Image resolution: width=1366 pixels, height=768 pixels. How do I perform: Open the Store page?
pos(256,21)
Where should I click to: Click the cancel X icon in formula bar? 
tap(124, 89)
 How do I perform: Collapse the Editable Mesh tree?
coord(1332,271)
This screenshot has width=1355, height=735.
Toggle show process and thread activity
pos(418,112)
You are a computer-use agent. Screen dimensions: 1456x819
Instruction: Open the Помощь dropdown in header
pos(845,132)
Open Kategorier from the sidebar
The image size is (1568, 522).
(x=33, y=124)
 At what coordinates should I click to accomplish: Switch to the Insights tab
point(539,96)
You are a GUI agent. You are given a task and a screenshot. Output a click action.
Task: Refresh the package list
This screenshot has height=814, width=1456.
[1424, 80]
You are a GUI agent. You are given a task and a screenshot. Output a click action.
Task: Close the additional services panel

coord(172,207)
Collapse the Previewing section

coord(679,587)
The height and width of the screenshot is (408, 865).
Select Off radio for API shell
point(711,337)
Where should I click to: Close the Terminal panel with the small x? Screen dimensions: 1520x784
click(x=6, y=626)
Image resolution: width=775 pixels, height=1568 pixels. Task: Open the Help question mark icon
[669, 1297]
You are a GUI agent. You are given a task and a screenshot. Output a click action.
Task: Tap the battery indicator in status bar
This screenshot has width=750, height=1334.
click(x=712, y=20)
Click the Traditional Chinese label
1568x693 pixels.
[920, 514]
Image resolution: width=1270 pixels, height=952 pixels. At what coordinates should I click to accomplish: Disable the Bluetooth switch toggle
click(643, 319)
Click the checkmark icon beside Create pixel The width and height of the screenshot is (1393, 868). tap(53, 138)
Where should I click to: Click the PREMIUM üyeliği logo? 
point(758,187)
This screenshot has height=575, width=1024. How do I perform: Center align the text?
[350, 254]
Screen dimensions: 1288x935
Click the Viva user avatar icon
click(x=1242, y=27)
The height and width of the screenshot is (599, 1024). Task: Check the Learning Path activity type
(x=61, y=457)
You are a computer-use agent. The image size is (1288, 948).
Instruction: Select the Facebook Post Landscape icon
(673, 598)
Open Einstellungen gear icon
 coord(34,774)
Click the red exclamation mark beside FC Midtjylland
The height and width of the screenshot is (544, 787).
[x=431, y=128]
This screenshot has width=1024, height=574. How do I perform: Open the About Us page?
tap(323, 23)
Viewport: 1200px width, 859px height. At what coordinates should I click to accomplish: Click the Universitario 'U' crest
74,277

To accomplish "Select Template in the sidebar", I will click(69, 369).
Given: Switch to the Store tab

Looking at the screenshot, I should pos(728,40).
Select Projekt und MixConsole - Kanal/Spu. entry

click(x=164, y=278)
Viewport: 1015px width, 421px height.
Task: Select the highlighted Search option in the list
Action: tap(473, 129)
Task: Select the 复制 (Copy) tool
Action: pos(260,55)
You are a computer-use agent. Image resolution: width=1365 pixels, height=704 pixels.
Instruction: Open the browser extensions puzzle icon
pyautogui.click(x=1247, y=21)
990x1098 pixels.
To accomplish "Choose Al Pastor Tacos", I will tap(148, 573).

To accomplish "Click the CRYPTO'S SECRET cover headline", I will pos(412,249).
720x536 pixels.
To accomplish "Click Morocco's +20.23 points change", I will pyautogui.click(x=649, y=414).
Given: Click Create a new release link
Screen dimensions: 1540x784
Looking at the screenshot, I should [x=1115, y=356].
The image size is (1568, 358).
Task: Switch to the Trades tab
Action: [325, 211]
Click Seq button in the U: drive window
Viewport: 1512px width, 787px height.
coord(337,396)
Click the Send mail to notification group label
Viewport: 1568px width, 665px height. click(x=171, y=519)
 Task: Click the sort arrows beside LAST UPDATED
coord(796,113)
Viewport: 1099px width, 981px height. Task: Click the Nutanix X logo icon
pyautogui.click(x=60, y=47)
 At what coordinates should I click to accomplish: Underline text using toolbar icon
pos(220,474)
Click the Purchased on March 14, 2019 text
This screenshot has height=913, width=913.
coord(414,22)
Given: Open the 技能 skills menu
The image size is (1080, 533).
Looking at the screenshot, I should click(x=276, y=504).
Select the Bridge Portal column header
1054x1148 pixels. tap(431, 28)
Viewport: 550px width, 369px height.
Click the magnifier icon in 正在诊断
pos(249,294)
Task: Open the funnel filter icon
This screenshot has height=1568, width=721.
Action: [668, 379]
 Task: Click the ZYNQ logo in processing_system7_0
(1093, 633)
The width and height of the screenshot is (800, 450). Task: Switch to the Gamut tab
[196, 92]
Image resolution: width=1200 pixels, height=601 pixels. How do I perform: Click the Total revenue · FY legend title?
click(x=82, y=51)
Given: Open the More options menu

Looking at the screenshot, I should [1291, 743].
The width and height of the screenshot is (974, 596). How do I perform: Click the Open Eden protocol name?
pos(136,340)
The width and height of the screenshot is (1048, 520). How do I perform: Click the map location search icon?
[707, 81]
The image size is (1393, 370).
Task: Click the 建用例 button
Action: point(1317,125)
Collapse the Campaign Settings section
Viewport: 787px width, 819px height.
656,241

◆ WHAT THIS TASK INVOLVES: Convert all of the entries above into a numbered list, omitting any blank lines.

◆ EXERCISE OUTPUT:
1. Image resolution: width=1366 pixels, height=768 pixels. How do I perform: Open the Store page?
2. pos(256,21)
3. Where should I click to: Click the cancel X icon in formula bar? 
4. tap(124, 89)
5.  How do I perform: Collapse the Editable Mesh tree?
6. coord(1332,271)
7. This screenshot has width=1355, height=735.
8. Toggle show process and thread activity
9. pos(418,112)
10. You are a computer-use agent. Screen dimensions: 1456x819
11. Instruction: Open the Помощь dropdown in header
12. pos(845,132)
13. Open Kategorier from the sidebar
14. The image size is (1568, 522).
15. (x=33, y=124)
16.  At what coordinates should I click to accomplish: Switch to the Insights tab
17. point(539,96)
18. You are a GUI agent. You are given a task and a screenshot. Output a click action.
19. Task: Refresh the package list
20. This screenshot has height=814, width=1456.
21. [1424, 80]
22. You are a GUI agent. You are given a task and a screenshot. Output a click action.
23. Task: Close the additional services panel
24. coord(172,207)
25. Collapse the Previewing section
26. coord(679,587)
27. The height and width of the screenshot is (408, 865).
28. Select Off radio for API shell
29. point(711,337)
30. Where should I click to: Close the Terminal panel with the small x? Screen dimensions: 1520x784
31. click(x=6, y=626)
32. Image resolution: width=775 pixels, height=1568 pixels. Task: Open the Help question mark icon
33. [669, 1297]
34. You are a GUI agent. You are given a task and a screenshot. Output a click action.
35. Task: Tap the battery indicator in status bar
36. This screenshot has width=750, height=1334.
37. click(x=712, y=20)
38. Click the Traditional Chinese label
39. 1568x693 pixels.
40. [920, 514]
41. Image resolution: width=1270 pixels, height=952 pixels. At what coordinates should I click to accomplish: Disable the Bluetooth switch toggle
42. click(643, 319)
43. Click the checkmark icon beside Create pixel The width and height of the screenshot is (1393, 868). tap(53, 138)
44. Where should I click to: Click the PREMIUM üyeliği logo? 
45. point(758,187)
46. This screenshot has height=575, width=1024. How do I perform: Center align the text?
47. [350, 254]
48. Screen dimensions: 1288x935
49. Click the Viva user avatar icon
50. click(x=1242, y=27)
51. The height and width of the screenshot is (599, 1024). Task: Check the Learning Path activity type
52. (x=61, y=457)
53. You are a computer-use agent. The image size is (1288, 948).
54. Instruction: Select the Facebook Post Landscape icon
55. (673, 598)
56. Open Einstellungen gear icon
57.  coord(34,774)
58. Click the red exclamation mark beside FC Midtjylland
59. The height and width of the screenshot is (544, 787).
60. [x=431, y=128]
61. This screenshot has width=1024, height=574. How do I perform: Open the About Us page?
62. tap(323, 23)
63. Viewport: 1200px width, 859px height. At what coordinates should I click to accomplish: Click the Universitario 'U' crest
64. 74,277
65. To accomplish "Select Template in the sidebar", I will click(69, 369).
66. Given: Switch to the Store tab
67. Looking at the screenshot, I should pos(728,40).
68. Select Projekt und MixConsole - Kanal/Spu. entry
69. click(x=164, y=278)
70. Viewport: 1015px width, 421px height.
71. Task: Select the highlighted Search option in the list
72. Action: tap(473, 129)
73. Task: Select the 复制 (Copy) tool
74. Action: pos(260,55)
75. You are a computer-use agent. Image resolution: width=1365 pixels, height=704 pixels.
76. Instruction: Open the browser extensions puzzle icon
77. pyautogui.click(x=1247, y=21)
78. 990x1098 pixels.
79. To accomplish "Choose Al Pastor Tacos", I will tap(148, 573).
80. To accomplish "Click the CRYPTO'S SECRET cover headline", I will pos(412,249).
81. 720x536 pixels.
82. To accomplish "Click Morocco's +20.23 points change", I will pyautogui.click(x=649, y=414).
83. Given: Click Create a new release link
84. Screen dimensions: 1540x784
85. Looking at the screenshot, I should [x=1115, y=356].
86. The image size is (1568, 358).
87. Task: Switch to the Trades tab
88. Action: [325, 211]
89. Click Seq button in the U: drive window
90. Viewport: 1512px width, 787px height.
91. coord(337,396)
92. Click the Send mail to notification group label
93. Viewport: 1568px width, 665px height. click(x=171, y=519)
94.  Task: Click the sort arrows beside LAST UPDATED
95. coord(796,113)
96. Viewport: 1099px width, 981px height. Task: Click the Nutanix X logo icon
97. pyautogui.click(x=60, y=47)
98.  At what coordinates should I click to accomplish: Underline text using toolbar icon
99. pos(220,474)
100. Click the Purchased on March 14, 2019 text
101. This screenshot has height=913, width=913.
102. coord(414,22)
103. Given: Open the 技能 skills menu
104. The image size is (1080, 533).
105. Looking at the screenshot, I should click(x=276, y=504).
106. Select the Bridge Portal column header
107. 1054x1148 pixels. tap(431, 28)
108. Viewport: 550px width, 369px height.
109. Click the magnifier icon in 正在诊断
110. pos(249,294)
111. Task: Open the funnel filter icon
112. This screenshot has height=1568, width=721.
113. Action: [668, 379]
114.  Task: Click the ZYNQ logo in processing_system7_0
115. (1093, 633)
116. The width and height of the screenshot is (800, 450). Task: Switch to the Gamut tab
117. [196, 92]
118. Image resolution: width=1200 pixels, height=601 pixels. How do I perform: Click the Total revenue · FY legend title?
119. click(x=82, y=51)
120. Given: Open the More options menu
121. Looking at the screenshot, I should [1291, 743].
122. The width and height of the screenshot is (974, 596). How do I perform: Click the Open Eden protocol name?
123. pos(136,340)
124. The width and height of the screenshot is (1048, 520). How do I perform: Click the map location search icon?
125. [707, 81]
126. The image size is (1393, 370).
127. Task: Click the 建用例 button
128. Action: point(1317,125)
129. Collapse the Campaign Settings section
130. Viewport: 787px width, 819px height.
131. 656,241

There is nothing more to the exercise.